Sinwar’s Death Was a Victory for Israel. But Can the U.S. Persuade It to ‘Take the Win’?

Assassinating Yahya Sinwar was Israel’s Osama bin Laden moment. But getting a cease-fire deal done in the last three months of the Biden presidency is a much bigger reach.

President Biden wearing a dark suit jacket, baseball cap and aviator sunglasses

Within hours of the death of the Hamas leader Yahya Sinwar on Thursday, President Biden and his aides scrambled to design one last push for a broad de-escalation of violence in the Middle East: a cease-fire and hostage deal in Gaza, a pullback from Israeli attacks on Hezbollah in Lebanon, a confident declaration of victory by Israel that might allow it to forgo a major retaliation against Iran.

“It is time for this war to end,” Mr. Biden said as he emerged from Air Force One when it landed outside Berlin late Thursday. He added that he had called Prime Minister Benjamin Netanyahu of Israel and urged him to “move on” from the war and focus on building a new political landscape for the region.

Vice President Kamala Harris, carefully navigating the campaign politics of the moment, declared “it is time for the day after to begin” — a phrase suggesting that after three weeks in which Israel eliminated the leaders of Hezbollah and Hamas, its goals to defeat its adversaries had been met.

Mr.
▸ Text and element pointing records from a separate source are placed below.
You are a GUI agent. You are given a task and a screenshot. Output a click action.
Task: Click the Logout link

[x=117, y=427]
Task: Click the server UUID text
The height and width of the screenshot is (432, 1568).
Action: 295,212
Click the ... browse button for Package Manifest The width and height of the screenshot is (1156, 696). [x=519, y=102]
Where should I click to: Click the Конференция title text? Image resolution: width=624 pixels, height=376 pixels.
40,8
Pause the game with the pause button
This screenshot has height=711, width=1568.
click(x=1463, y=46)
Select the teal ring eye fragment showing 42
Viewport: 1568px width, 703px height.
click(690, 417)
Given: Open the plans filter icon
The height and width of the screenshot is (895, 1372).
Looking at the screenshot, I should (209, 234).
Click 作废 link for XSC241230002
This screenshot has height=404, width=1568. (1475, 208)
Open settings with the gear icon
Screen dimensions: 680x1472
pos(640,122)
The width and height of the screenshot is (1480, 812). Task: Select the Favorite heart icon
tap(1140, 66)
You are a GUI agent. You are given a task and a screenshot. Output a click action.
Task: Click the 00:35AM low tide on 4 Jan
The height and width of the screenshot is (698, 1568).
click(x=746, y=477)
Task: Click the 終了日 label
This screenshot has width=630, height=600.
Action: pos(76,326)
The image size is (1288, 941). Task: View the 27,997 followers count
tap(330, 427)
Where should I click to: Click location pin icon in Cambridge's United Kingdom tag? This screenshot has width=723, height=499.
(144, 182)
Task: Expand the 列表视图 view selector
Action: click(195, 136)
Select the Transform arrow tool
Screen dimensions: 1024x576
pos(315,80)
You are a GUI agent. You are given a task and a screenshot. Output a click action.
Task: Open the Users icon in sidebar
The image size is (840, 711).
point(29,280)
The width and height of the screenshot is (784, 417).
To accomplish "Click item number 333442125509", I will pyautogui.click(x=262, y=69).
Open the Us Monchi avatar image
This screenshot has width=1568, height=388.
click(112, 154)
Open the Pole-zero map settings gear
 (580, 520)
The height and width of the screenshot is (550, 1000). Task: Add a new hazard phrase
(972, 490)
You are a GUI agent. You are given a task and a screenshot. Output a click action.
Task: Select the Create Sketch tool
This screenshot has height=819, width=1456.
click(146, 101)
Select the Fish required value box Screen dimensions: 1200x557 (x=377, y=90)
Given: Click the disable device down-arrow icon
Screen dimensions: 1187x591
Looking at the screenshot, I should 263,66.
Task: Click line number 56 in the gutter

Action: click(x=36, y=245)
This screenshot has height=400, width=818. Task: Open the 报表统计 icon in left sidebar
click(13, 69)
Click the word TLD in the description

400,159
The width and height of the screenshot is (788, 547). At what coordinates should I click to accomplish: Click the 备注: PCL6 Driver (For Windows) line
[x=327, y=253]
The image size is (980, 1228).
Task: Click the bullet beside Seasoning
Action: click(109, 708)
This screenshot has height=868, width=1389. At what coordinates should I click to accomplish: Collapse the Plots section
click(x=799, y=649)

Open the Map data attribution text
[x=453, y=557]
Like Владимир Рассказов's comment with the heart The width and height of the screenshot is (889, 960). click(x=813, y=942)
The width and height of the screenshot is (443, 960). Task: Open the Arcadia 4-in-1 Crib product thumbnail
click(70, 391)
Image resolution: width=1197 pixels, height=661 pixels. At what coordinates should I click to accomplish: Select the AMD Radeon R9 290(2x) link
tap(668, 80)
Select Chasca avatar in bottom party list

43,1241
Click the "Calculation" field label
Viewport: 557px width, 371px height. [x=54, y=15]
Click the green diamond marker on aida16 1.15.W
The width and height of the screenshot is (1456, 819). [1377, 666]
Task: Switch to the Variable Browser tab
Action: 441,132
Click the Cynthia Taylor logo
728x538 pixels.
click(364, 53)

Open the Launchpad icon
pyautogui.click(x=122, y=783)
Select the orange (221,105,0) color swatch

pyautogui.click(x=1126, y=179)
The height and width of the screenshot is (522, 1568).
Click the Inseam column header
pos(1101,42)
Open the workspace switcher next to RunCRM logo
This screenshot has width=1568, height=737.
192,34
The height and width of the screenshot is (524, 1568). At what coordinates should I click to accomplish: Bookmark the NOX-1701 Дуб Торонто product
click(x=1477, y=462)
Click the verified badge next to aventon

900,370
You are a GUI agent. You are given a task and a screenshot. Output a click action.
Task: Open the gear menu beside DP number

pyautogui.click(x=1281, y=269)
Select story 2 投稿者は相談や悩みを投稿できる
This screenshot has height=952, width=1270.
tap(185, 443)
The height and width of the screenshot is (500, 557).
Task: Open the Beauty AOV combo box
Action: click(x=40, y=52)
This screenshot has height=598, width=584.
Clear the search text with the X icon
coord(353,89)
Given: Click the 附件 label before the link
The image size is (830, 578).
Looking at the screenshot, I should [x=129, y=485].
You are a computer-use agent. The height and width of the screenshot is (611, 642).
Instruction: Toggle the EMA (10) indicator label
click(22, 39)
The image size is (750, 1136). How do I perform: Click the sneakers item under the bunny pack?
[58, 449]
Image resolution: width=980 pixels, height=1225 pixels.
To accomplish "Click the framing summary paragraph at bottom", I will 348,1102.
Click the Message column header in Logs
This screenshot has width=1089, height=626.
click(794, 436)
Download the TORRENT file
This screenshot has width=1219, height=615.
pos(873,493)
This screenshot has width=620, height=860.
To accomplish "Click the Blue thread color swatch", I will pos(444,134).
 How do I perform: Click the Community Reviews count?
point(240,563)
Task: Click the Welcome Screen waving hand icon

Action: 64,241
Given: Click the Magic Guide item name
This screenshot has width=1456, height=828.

Netanyahu delivered the opposite message: “This war is not over.”

The stark difference encapsulated the argument that has been the consistent theme of Mr. Biden’s often angry exchanges with Mr. Netanyahu for the past year. Now, with only three months left in office, closing that huge gap will be a final diplomatic mission of his presidency.

Nothing in his face-offs with Mr. Netanyahu suggests that the Israeli prime minister will take his advice or seize the chance to turn the military victories into a lasting political accomplishment. One of Mr. Biden’s senior aides said the administration’s concern was that the killing of Mr. Sinwar, and before him the killing of the Hezbollah leader Hassan Nasrallah, ratifies in Mr. Netanyahu’s mind his certainty that he was right to deflect American calls for de-escalation over the past few months.

But this time, more out of hope and exhaustion than evidence, administration officials suggest things might be different.